Terlihat dua anak yang sedang mengantre untuk mandi. Senyumnya yang menghiasi di muka mereka memancarkan sebuah keluguan. Satu per satu dari mereka masuk dalam kamar mandi.
Jam menunjukkan pukul enam tiga puluh menit, sinar matahari pagi seperti menantu yang baru saja keluar menunjukkan setengah wajahnya dengan malu-malu. Aku melangkah menghampiri kedua pria itu dan sambil berkata, "Kapan masuknya?" Tanyaku.
"Jam delapan nanti," ujarnya. Dan dia berkata, "Sekarang jam berapa?" tanyanya.
Aku menjawab, "Jam enam empat puluh menit," kataku singkat.
Aku berusaha membuka percakapan kepada kak iparku, "Hari ini tidak kerja, Kang?" Tanyaku lagi.
"Tidak," jawabnya singkat.
Panji menoleh padaku dan berkata, "sudah mandi, ambilkan aku sarapan!" Perintahnya.
"Iya," setelah menjawab aku melangkah ke dapur.
Sepiring nasi dan lauk sudah tersedia di meja, ku melangkah keluar untuk memanggilnya tapi kata belum terucap di bibir tiba-tiba sudah ada di belakangku, dan spontan aku berkata, "Mengagetkan ku saja," kataku sambil memukul punggungnya.

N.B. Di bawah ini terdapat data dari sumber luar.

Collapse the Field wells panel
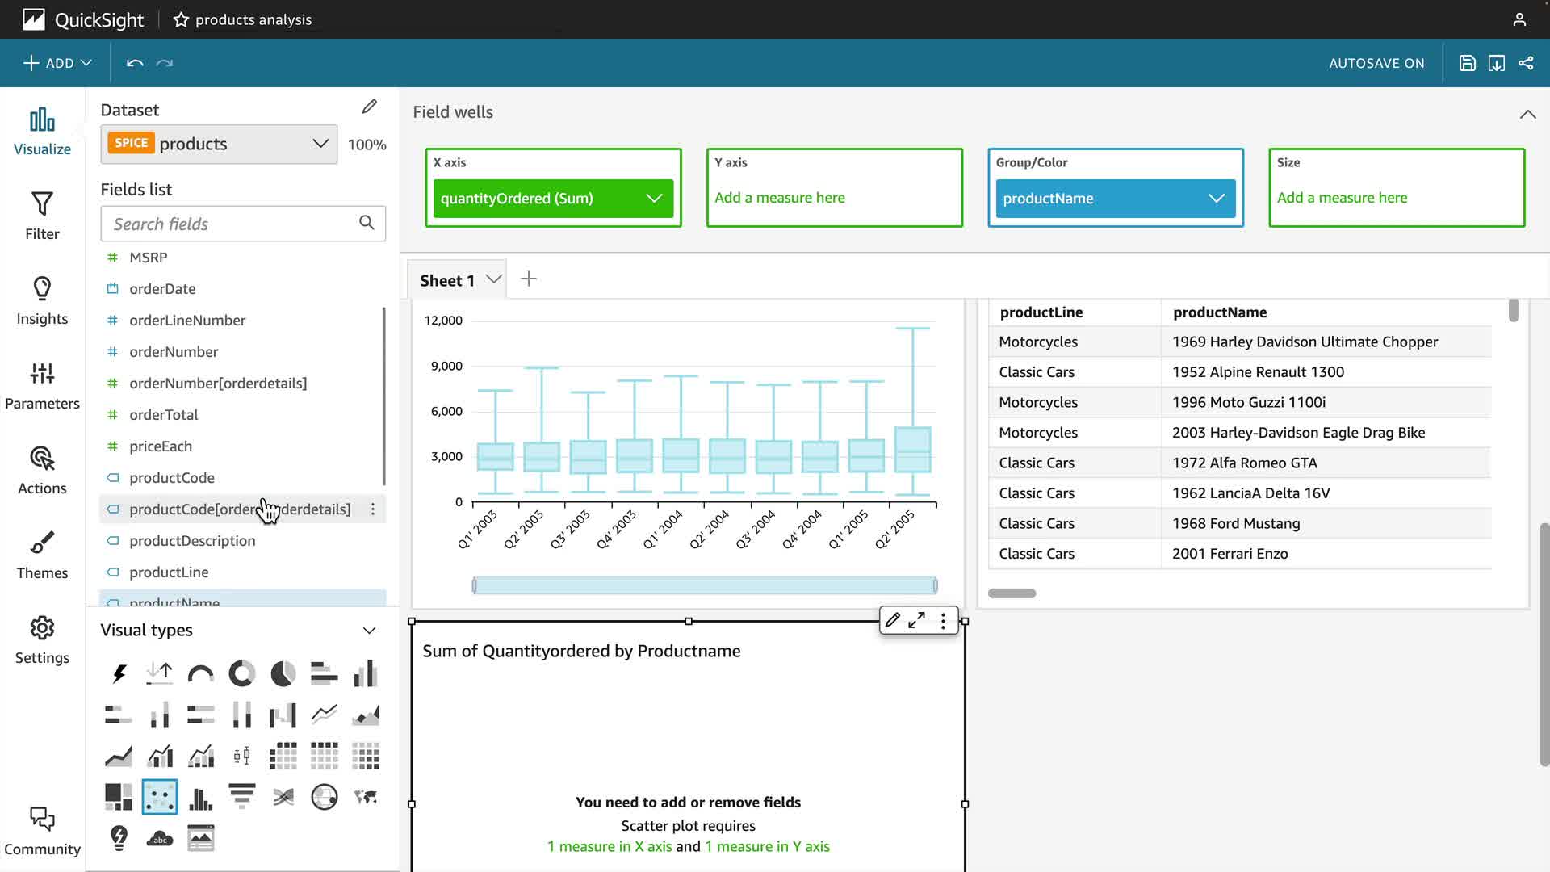Screen dimensions: 1550x872 tap(1527, 114)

Jam telah menunjukkan pukul setengah delapan dia bergegas mencari ojek yang akan mengantar kami masuk ke dusun. Tidak berapa lama dia telah membawa dua laki-laki yang akan membawa kita.
Setelah berpamitan kita segera melanjutkan perjalanan. Hari ini cuacanya cerah, matahari pun mulai merangkak naik dan silaunya membuat mata terasa pedih. Tahukah dua hal apa yang tidak bisa kita lihat secara langsung, satu adalah matahari dan yang lainnya adalah hati manusia.

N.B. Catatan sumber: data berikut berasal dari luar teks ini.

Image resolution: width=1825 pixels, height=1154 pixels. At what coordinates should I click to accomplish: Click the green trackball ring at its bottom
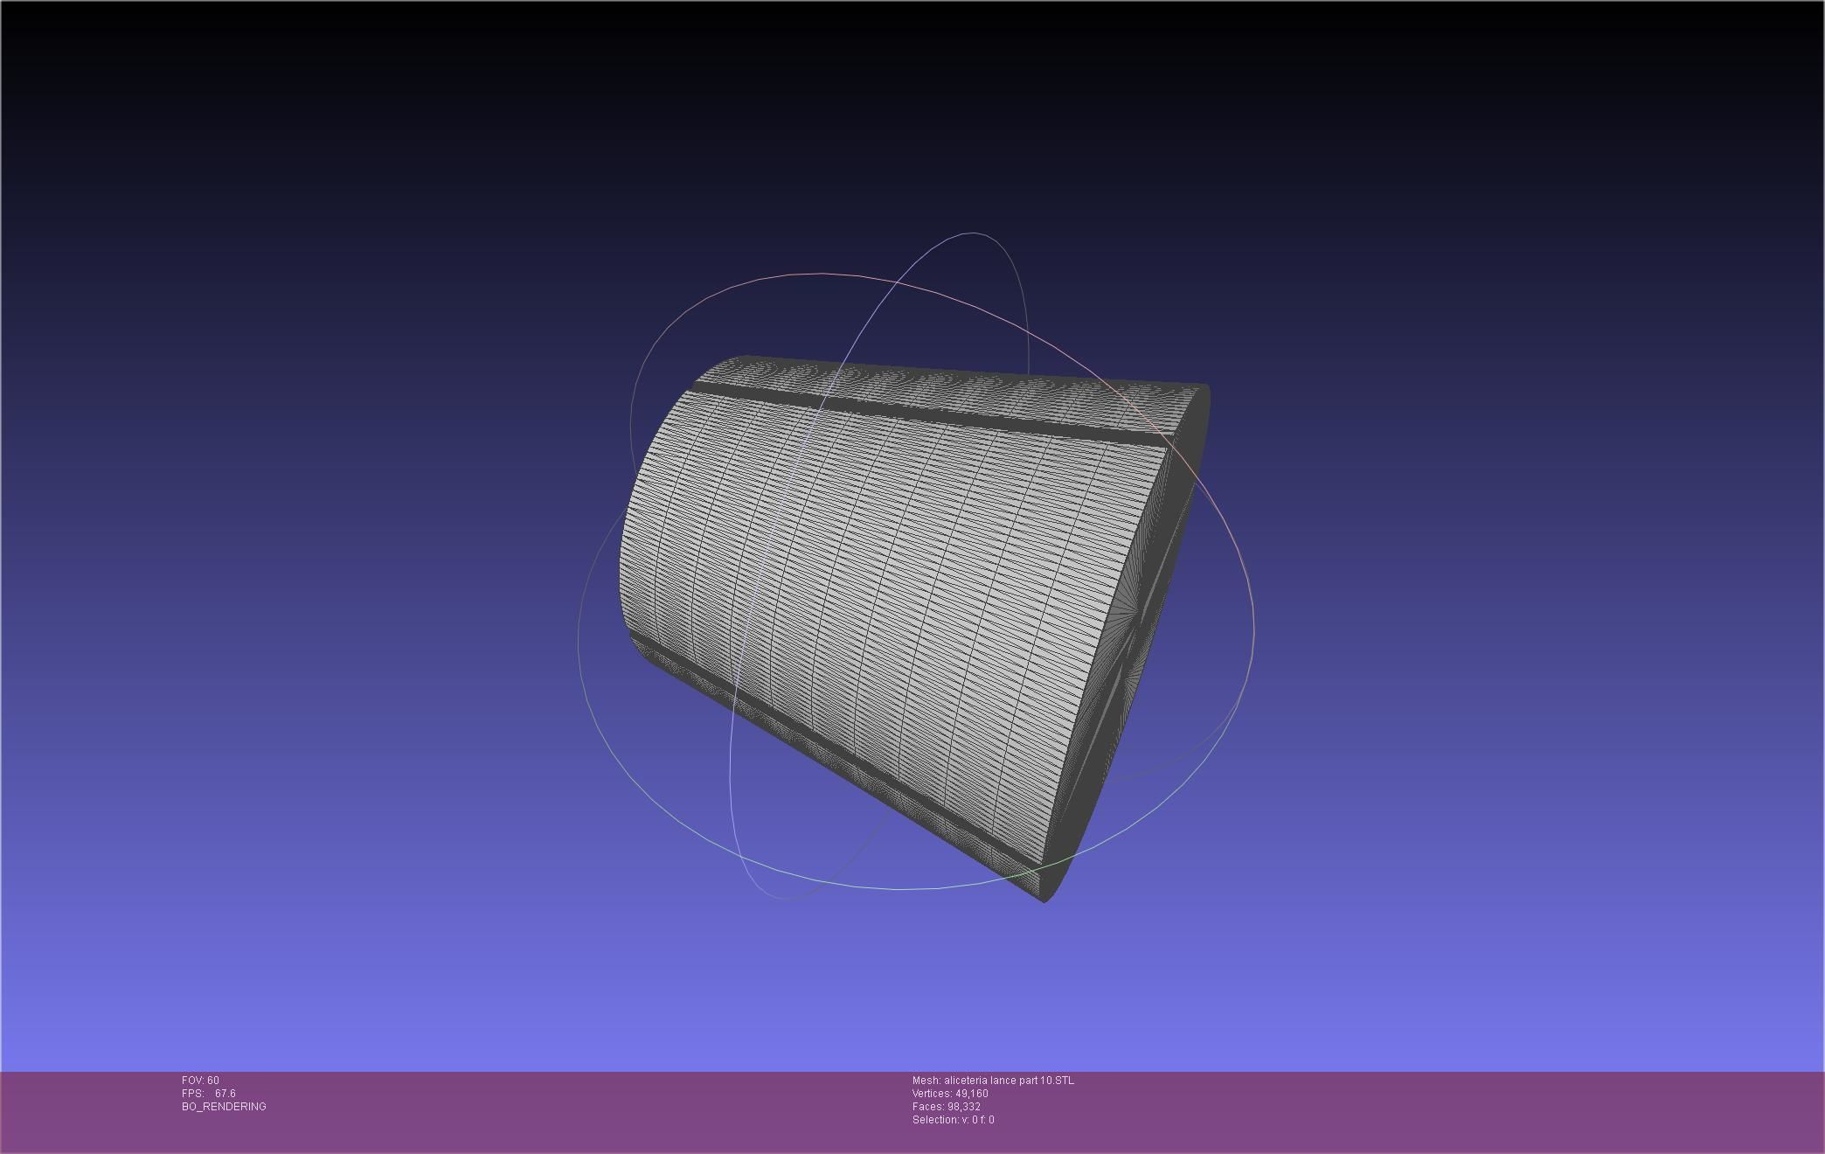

Dua puluh menit perjalanan kita tempuh terlihat sebuah pasar tradisional yang menjual berbagai macam kebutuhan sehari-hari. Terlihat dia melambaikan tangannya ke arah ku, perlahan motor yang ku tumpangi mendekatinya.
Dia berjalan perlahan mendekatiku sambil berkata, "Kamu mau ikut beli bahan untuk di bawa ke dalam?" jawabnya.
"Mau," ujarku singkat. Dan aku pun berkata lagi, "Ini barangnya terus bagaimana?"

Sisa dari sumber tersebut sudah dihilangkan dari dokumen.